Na referência a Moçambique, a Freedom House regista no relatório o aumento da violência e o deslocamento forçado de populações na província nortenha de Cabo Delgado, onde se vive uma "crescente insurgência”.
No documento, a ONG destaca também a evolução positiva no Sudão, cujas reformas em curso têm melhorado a liberdade académica, e em que foi proibida a mutilação genital feminina e revogada uma lei que restringia as viagens das mulheres ao exterior.
"No entanto, um número cada vez maior de países registou declínios devido a novos limites à liberdade de movimento, bem como a eleições violentas e fraudulentas que prolongaram os mandatos já longos dos presidentes em exercício”. O documento dá como exemplo o caso da Costa do Marfim, mas também da Tanzânia e da República Centro Africana (RCA), onde as eleições foram caracterizadas pela repressão e violência governamental.
 No Togo, a eleição presidencial foi marcada por acusações de fraude, com apenas um pequeno grupo de observadores autorizados a monitorar um processo dúbio, que deu ao Presidente Faure Gnassingbé um quarto mandato.

Acusações de fraude e o uso de restrições da pandemia de Covid-19 para impedir o registo de eleitores lançaram dúvidas sobre as eleições presidenciais na Guiné-Conacri, onde Alpha Condé garantiu um terceiro mandato, depois de planear um referendo para suspender os limites de mandato.

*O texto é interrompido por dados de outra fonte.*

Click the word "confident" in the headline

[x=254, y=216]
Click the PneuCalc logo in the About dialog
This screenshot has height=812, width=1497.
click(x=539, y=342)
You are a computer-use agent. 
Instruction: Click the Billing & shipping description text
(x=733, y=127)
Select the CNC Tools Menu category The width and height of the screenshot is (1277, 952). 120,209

Os líderes democraticamente eleitos do Mali foram derrubados por um golpe militar e, como resultado, o estatuto do país caiu do "parcialmente livre” para "não livre”.

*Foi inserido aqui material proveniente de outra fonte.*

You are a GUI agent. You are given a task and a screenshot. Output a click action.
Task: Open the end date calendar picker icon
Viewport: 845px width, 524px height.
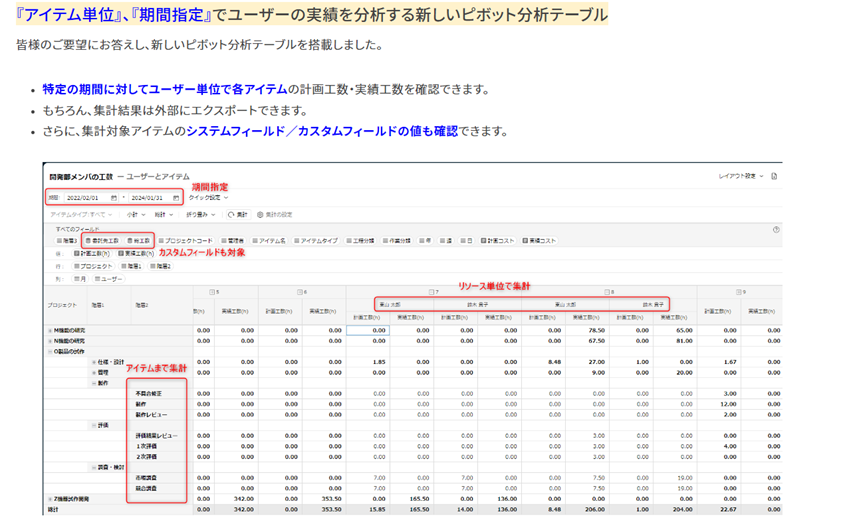[176, 198]
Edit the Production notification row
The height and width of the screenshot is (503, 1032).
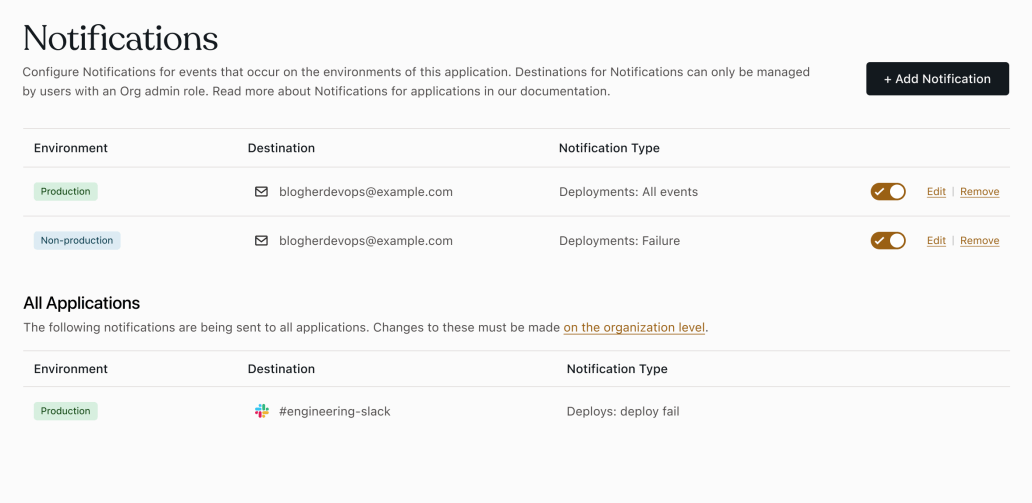coord(936,192)
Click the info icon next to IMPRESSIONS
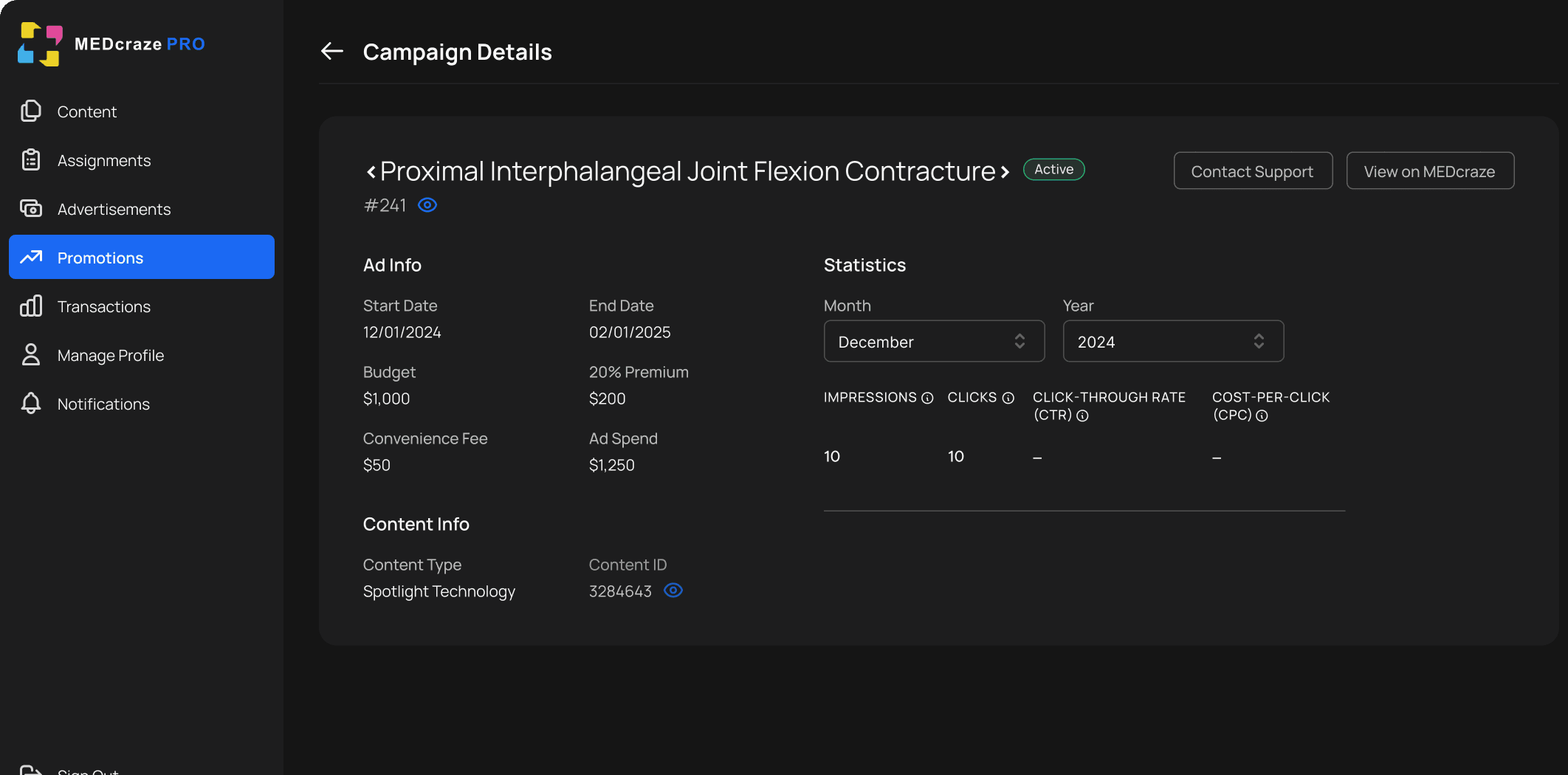This screenshot has width=1568, height=775. [x=927, y=398]
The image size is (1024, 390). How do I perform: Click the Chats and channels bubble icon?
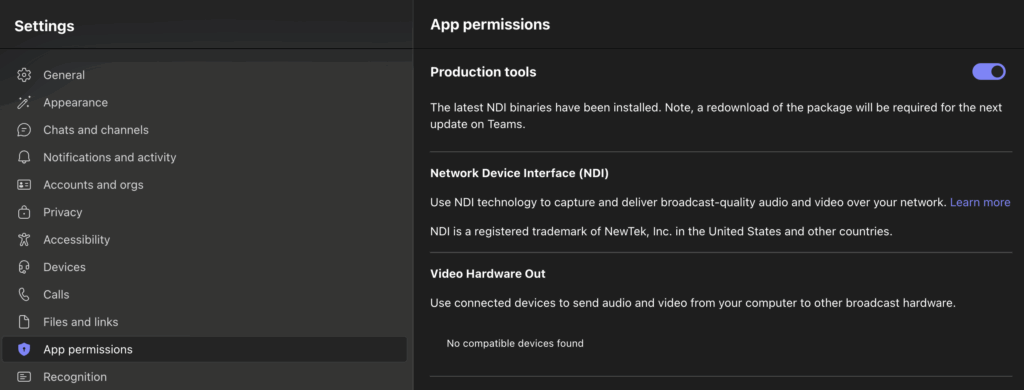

O deslocamento forçado de populações e as restrições à liberdade de movimento contribuíram para o declínio da pontuação em cinco países, incluindo a Etiópia.

Nos Camarões, o conflito entre o Governo e grupos separatistas também expulsou as pessoas das suas comunidades, com os separatistas a aplicar as suas próprias restrições de movimento e tendo como alvo alunos e professores nas regiões anglófonas.

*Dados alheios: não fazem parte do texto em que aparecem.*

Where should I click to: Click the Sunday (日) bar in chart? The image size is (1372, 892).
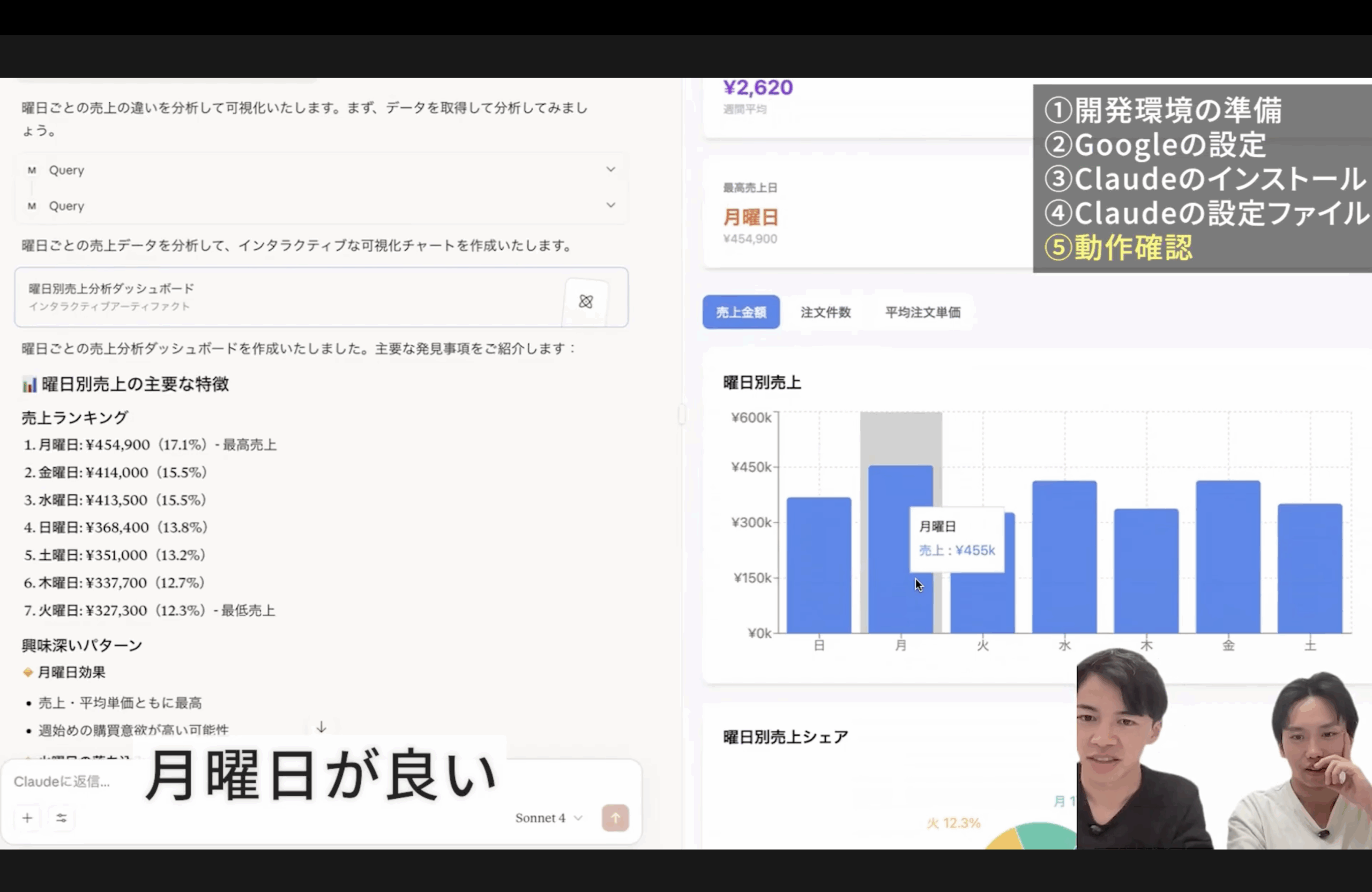tap(818, 565)
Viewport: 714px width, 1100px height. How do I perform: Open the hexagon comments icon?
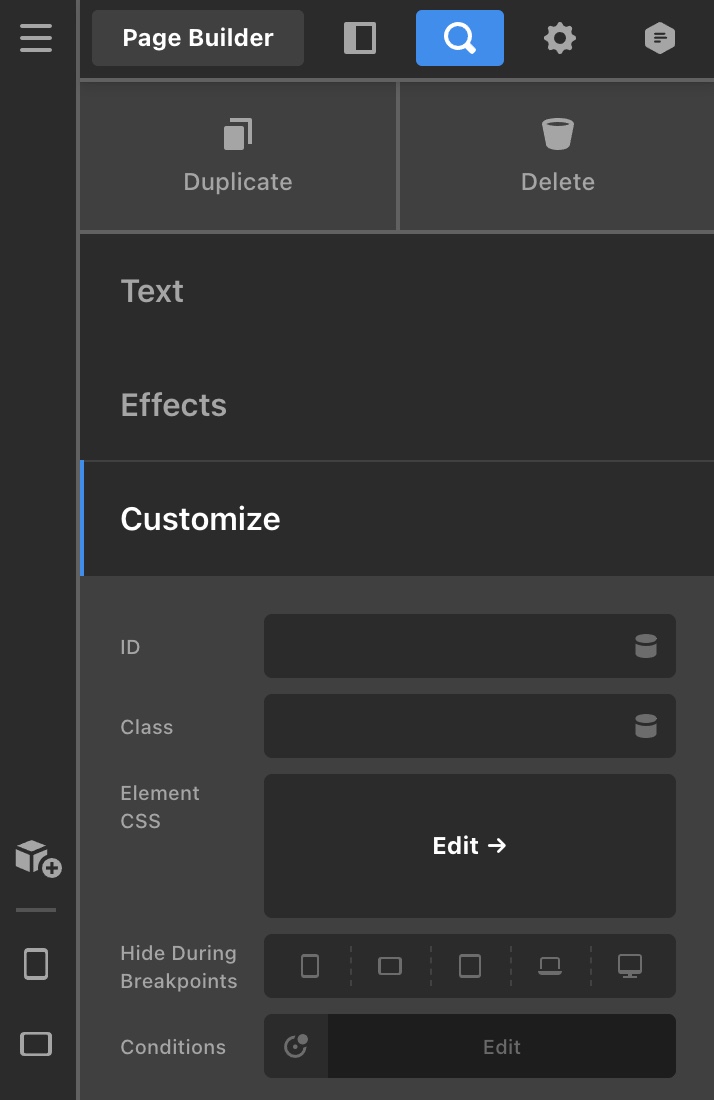click(x=660, y=38)
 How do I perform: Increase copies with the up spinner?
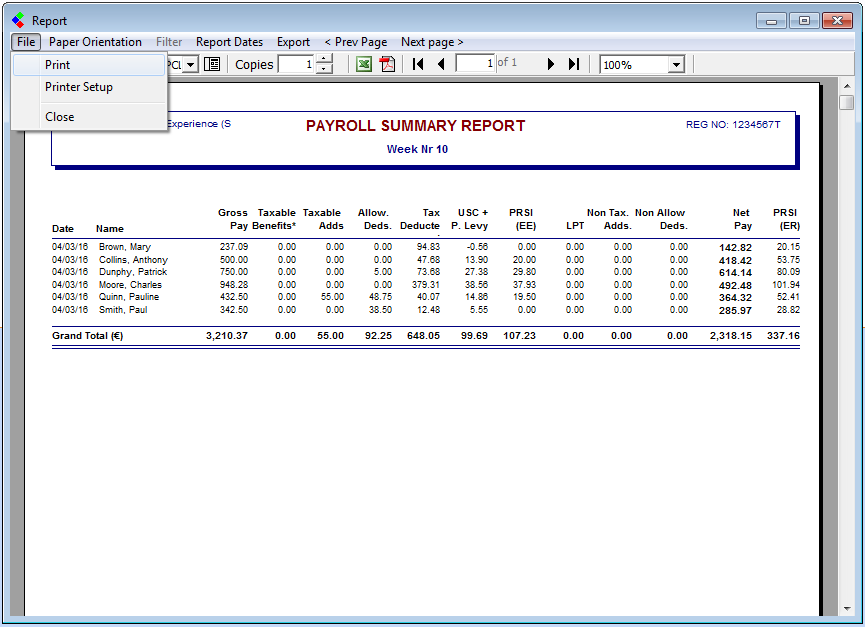click(x=324, y=60)
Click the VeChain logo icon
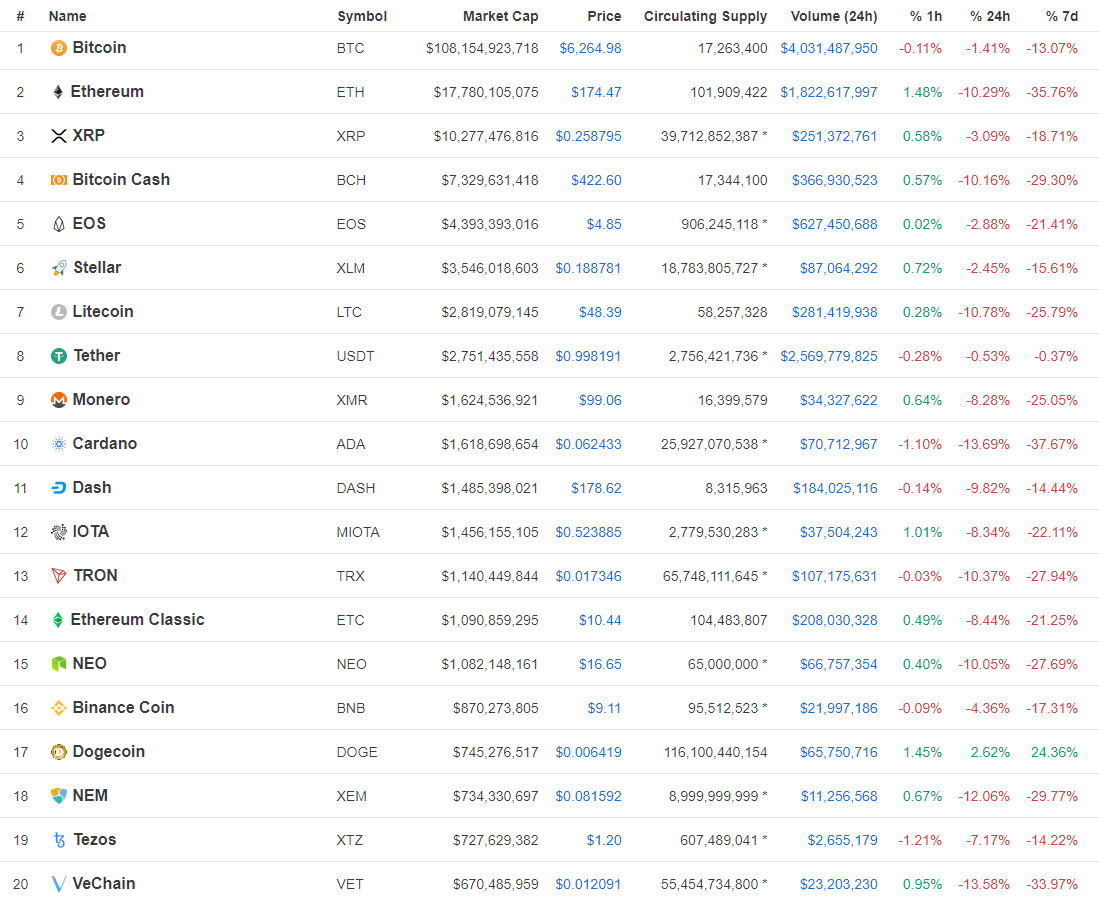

O Burkina Faso também esteve sob ataque de insurgentes islâmicos, com a população a ter de lidar com paramilitares pró-governamentais ostensivos e também com restrições desproporcionais por causa da pandemia,
As regras de saúde pública do Ruanda foram implementadas de forma agressiva, com dezenas de pessoas presas e torturadas sob custódia.